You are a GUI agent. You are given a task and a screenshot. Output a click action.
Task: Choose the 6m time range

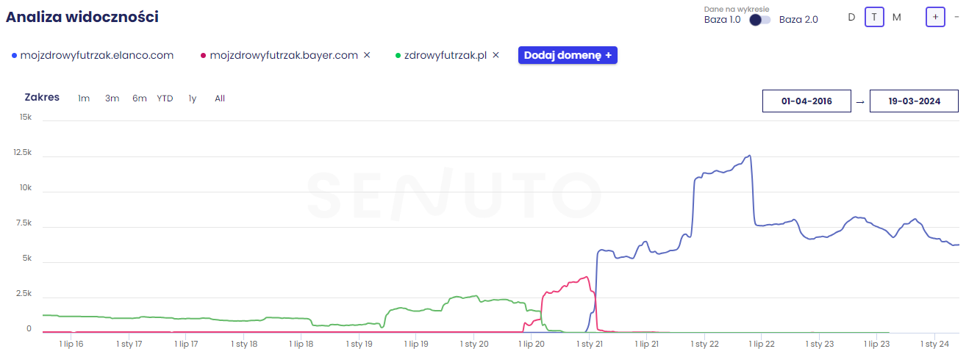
....
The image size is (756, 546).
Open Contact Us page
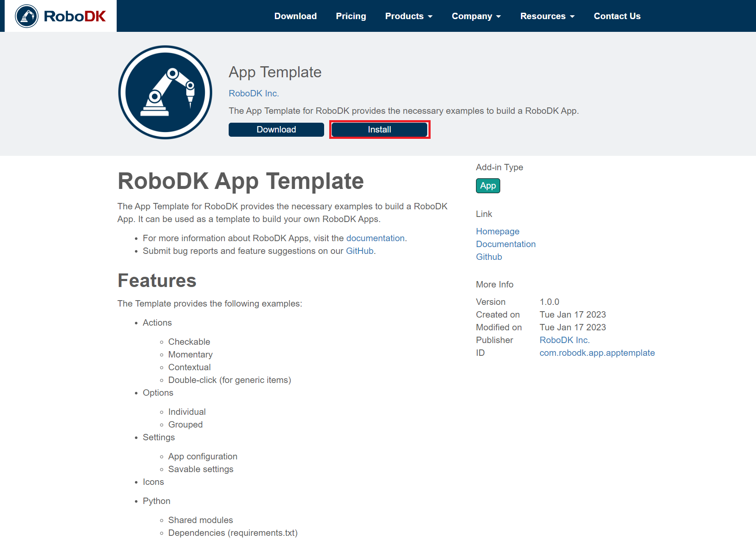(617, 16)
....
### Your instructions
Give back exactly the lines above starting at the line where "You are a GUI" appears and ending at the line where "Task: Choose the 6m time range" appears, both included, with no other lines.

### Answer to the exercise
You are a GUI agent. You are given a task and a screenshot. Output a click action.
Task: Choose the 6m time range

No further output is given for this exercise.